- [Work item] From the records below, extract only the lines running from the line with "The height and width of the screenshot is (444, 568)." to the line with "The height and width of the screenshot is (619, 948).", both lines included, reproducing them exactly.

- [Data for processing]

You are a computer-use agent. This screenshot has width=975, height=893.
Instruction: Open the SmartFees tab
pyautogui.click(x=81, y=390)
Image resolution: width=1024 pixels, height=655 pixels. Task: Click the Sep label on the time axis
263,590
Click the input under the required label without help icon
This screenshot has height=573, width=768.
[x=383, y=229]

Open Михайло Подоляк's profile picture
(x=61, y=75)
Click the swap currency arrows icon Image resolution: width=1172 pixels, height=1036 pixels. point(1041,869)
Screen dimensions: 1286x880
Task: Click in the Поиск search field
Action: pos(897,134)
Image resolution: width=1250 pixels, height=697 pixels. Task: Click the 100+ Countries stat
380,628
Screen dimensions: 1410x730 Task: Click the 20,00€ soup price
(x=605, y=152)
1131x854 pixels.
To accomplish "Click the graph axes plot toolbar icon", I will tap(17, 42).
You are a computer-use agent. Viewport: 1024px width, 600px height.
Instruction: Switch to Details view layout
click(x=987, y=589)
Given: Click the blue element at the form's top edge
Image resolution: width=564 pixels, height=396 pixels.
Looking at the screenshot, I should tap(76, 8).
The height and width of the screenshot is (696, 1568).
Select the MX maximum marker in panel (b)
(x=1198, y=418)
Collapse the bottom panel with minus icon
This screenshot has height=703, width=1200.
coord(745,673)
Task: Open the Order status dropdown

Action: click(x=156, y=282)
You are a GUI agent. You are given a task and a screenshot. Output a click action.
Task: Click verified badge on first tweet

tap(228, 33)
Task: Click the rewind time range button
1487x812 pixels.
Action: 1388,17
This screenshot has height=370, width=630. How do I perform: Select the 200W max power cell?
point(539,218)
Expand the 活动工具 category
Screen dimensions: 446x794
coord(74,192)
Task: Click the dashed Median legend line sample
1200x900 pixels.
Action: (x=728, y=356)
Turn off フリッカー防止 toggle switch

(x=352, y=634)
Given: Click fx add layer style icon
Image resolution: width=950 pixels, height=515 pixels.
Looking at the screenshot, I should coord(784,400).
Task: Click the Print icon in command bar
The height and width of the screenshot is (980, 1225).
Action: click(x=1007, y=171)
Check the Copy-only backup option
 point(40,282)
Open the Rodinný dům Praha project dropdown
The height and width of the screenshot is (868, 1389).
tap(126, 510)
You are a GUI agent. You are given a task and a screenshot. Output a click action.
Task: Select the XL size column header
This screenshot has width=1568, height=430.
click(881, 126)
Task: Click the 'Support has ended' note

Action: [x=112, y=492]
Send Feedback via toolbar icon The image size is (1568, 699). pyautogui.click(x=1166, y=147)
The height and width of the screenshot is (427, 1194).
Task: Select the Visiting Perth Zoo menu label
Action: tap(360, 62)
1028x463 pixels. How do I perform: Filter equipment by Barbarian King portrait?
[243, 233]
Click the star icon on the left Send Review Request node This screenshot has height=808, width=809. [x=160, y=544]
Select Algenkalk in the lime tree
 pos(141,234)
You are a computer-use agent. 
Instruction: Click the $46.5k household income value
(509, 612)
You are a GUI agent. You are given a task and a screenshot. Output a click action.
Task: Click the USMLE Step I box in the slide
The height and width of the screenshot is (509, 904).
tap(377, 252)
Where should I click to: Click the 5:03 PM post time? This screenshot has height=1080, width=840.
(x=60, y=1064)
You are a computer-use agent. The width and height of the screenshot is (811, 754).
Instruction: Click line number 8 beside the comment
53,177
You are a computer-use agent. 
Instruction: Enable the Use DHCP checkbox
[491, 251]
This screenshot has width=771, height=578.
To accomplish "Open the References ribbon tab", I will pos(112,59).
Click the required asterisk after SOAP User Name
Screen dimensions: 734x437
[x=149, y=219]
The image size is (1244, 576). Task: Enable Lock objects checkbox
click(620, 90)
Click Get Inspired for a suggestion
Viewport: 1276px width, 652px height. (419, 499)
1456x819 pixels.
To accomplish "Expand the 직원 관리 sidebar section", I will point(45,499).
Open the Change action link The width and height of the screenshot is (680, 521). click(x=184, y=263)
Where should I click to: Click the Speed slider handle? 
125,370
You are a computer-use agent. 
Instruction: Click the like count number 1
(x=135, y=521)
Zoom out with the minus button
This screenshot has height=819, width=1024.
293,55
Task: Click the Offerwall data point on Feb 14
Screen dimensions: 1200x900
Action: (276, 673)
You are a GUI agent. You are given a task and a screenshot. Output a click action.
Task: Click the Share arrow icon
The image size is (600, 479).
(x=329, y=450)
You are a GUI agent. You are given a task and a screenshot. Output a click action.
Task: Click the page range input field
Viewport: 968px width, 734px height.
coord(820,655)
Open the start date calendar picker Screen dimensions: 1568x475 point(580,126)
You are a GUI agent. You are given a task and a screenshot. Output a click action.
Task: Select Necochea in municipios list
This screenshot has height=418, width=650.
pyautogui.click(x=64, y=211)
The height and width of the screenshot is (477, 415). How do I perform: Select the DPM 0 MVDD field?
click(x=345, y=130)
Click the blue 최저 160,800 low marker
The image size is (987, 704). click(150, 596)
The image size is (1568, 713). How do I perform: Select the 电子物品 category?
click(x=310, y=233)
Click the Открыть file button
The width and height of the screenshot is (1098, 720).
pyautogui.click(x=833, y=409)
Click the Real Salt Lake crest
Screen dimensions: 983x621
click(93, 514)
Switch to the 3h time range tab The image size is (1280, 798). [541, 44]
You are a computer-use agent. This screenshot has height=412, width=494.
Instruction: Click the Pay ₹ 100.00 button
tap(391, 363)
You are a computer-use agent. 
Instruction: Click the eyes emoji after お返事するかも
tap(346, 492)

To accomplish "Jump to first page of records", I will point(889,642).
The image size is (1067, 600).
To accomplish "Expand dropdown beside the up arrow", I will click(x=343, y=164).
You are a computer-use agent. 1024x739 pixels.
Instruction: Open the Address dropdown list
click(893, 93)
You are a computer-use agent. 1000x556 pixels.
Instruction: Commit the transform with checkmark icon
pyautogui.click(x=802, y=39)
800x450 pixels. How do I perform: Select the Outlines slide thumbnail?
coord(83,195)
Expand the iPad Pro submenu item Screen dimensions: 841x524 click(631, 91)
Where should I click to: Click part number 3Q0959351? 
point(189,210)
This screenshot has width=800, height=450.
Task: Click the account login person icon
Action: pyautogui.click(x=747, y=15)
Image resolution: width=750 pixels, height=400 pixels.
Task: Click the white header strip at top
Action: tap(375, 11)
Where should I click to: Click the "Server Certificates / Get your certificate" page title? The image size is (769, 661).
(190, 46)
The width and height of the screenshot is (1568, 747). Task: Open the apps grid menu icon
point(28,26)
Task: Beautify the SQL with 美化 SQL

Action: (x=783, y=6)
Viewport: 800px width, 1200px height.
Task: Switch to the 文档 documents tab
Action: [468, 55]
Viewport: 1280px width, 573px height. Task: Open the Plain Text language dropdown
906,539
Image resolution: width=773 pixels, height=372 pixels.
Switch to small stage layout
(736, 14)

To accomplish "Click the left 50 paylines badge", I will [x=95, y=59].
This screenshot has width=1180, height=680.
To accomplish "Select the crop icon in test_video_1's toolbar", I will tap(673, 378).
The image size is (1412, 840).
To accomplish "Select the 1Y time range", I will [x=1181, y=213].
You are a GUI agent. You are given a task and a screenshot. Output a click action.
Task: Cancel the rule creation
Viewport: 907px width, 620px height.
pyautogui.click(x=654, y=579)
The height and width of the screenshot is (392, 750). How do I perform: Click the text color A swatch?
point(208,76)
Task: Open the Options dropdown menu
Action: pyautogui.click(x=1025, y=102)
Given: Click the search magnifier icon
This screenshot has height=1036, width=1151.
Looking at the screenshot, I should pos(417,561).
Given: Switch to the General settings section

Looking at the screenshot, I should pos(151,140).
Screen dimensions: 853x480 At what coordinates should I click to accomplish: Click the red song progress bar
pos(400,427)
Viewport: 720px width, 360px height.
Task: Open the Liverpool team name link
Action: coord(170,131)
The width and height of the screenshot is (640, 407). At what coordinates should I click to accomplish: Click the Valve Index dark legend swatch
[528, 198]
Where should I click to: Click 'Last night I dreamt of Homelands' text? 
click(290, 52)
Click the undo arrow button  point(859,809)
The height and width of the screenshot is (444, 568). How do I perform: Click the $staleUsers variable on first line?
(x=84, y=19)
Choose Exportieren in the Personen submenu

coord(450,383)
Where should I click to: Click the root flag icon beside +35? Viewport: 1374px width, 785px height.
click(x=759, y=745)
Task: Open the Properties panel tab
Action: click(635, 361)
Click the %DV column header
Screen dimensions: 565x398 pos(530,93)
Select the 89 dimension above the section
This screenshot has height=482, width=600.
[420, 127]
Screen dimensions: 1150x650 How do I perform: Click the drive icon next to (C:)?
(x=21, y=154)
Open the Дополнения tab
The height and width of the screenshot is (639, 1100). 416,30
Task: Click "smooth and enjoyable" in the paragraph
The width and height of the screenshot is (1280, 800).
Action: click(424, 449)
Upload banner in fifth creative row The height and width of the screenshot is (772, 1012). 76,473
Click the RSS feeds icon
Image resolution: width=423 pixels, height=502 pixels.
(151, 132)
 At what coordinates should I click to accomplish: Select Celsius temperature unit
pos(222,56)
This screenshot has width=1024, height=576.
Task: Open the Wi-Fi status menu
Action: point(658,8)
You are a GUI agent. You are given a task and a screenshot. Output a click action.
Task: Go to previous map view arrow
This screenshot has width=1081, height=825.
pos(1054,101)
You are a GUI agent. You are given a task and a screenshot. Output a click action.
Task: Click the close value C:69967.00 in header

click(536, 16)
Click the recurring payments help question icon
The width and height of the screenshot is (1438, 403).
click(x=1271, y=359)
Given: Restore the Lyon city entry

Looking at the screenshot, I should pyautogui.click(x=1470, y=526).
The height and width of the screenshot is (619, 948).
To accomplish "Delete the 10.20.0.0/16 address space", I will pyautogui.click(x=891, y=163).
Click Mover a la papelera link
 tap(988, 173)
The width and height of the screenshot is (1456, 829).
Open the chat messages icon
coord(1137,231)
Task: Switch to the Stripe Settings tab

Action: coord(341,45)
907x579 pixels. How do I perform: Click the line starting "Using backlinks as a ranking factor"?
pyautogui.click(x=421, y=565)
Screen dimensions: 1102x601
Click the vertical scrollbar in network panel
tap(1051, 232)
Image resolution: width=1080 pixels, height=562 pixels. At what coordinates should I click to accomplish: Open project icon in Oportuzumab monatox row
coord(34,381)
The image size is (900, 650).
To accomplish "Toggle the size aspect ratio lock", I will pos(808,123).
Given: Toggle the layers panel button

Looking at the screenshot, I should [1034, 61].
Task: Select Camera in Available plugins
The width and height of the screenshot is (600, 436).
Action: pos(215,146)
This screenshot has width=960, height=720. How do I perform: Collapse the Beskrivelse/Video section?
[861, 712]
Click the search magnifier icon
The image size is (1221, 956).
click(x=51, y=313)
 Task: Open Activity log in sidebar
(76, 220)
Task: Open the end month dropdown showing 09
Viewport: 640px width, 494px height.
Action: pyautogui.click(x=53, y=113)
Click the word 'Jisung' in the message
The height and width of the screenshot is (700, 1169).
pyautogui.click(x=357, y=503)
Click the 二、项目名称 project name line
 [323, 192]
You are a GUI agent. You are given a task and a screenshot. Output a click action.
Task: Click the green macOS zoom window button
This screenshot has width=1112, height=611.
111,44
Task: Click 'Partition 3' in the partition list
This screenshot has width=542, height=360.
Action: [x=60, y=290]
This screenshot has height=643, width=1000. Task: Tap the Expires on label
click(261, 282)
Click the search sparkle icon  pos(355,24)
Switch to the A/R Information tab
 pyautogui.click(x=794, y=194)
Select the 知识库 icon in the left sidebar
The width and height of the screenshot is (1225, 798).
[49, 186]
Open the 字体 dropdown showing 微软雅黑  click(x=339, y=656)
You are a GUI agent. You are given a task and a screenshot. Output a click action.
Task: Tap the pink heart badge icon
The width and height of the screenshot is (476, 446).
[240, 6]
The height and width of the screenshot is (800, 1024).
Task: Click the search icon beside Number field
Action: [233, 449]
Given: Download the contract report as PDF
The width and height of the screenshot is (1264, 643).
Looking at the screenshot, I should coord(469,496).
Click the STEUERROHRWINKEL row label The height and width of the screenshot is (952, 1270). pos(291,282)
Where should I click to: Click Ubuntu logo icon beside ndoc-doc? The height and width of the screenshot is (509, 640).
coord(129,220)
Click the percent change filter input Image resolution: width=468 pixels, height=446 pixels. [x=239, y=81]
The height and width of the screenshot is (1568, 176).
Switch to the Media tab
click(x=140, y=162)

- [Your solution]
The height and width of the screenshot is (444, 568). How do I perform: Click the $staleUsers variable on first line?
(x=84, y=19)
Choose Exportieren in the Personen submenu

coord(450,383)
Where should I click to: Click the root flag icon beside +35? Viewport: 1374px width, 785px height.
click(x=759, y=745)
Task: Open the Properties panel tab
Action: click(635, 361)
Click the %DV column header
Screen dimensions: 565x398 pos(530,93)
Select the 89 dimension above the section
This screenshot has height=482, width=600.
[420, 127]
Screen dimensions: 1150x650 How do I perform: Click the drive icon next to (C:)?
(x=21, y=154)
Open the Дополнения tab
The height and width of the screenshot is (639, 1100). 416,30
Task: Click "smooth and enjoyable" in the paragraph
The width and height of the screenshot is (1280, 800).
Action: click(424, 449)
Upload banner in fifth creative row The height and width of the screenshot is (772, 1012). 76,473
Click the RSS feeds icon
Image resolution: width=423 pixels, height=502 pixels.
(151, 132)
 At what coordinates should I click to accomplish: Select Celsius temperature unit
pos(222,56)
This screenshot has width=1024, height=576.
Task: Open the Wi-Fi status menu
Action: point(658,8)
You are a GUI agent. You are given a task and a screenshot. Output a click action.
Task: Go to previous map view arrow
This screenshot has width=1081, height=825.
pos(1054,101)
You are a GUI agent. You are given a task and a screenshot. Output a click action.
Task: Click the close value C:69967.00 in header

click(536, 16)
Click the recurring payments help question icon
The width and height of the screenshot is (1438, 403).
click(x=1271, y=359)
Given: Restore the Lyon city entry

Looking at the screenshot, I should pyautogui.click(x=1470, y=526).
The height and width of the screenshot is (619, 948).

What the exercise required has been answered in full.